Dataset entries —
::::::

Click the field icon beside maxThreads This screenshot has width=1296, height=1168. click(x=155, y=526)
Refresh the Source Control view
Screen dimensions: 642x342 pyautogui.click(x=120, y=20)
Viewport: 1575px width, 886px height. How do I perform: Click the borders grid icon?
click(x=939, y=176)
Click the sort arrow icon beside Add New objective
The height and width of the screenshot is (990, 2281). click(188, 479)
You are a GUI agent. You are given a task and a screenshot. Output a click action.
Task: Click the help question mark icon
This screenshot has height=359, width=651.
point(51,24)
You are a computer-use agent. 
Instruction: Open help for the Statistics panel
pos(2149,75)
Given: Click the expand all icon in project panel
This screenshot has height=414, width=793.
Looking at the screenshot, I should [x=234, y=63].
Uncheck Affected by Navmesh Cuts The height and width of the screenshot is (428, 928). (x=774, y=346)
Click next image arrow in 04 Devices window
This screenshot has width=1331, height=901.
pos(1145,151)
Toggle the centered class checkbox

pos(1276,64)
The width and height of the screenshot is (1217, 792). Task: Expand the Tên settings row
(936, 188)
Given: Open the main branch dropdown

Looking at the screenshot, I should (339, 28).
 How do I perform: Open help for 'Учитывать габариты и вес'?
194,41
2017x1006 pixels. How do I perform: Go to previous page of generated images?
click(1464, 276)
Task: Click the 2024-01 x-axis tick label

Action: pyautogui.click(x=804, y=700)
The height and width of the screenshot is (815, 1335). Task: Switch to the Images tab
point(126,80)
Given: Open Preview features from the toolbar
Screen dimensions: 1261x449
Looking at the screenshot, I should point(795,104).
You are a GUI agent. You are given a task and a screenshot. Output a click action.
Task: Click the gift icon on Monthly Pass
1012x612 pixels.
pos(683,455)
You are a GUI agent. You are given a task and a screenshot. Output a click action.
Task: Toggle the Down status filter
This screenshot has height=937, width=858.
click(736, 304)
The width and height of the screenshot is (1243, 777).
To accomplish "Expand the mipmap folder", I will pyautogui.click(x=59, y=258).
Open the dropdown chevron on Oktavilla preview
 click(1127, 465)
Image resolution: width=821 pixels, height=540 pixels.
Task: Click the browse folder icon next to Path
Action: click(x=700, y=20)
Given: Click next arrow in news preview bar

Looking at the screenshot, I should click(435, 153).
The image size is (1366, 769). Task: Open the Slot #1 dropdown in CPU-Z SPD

::::::

BRIEF —
Repeat exactly the lines above, starting with the first line of the records and finishing with the line holding "Task: Click the help question mark icon". Add no other line.

SOLVED EXERCISE —
Click the field icon beside maxThreads This screenshot has width=1296, height=1168. click(x=155, y=526)
Refresh the Source Control view
Screen dimensions: 642x342 pyautogui.click(x=120, y=20)
Viewport: 1575px width, 886px height. How do I perform: Click the borders grid icon?
click(x=939, y=176)
Click the sort arrow icon beside Add New objective
The height and width of the screenshot is (990, 2281). click(188, 479)
You are a GUI agent. You are given a task and a screenshot. Output a click action.
Task: Click the help question mark icon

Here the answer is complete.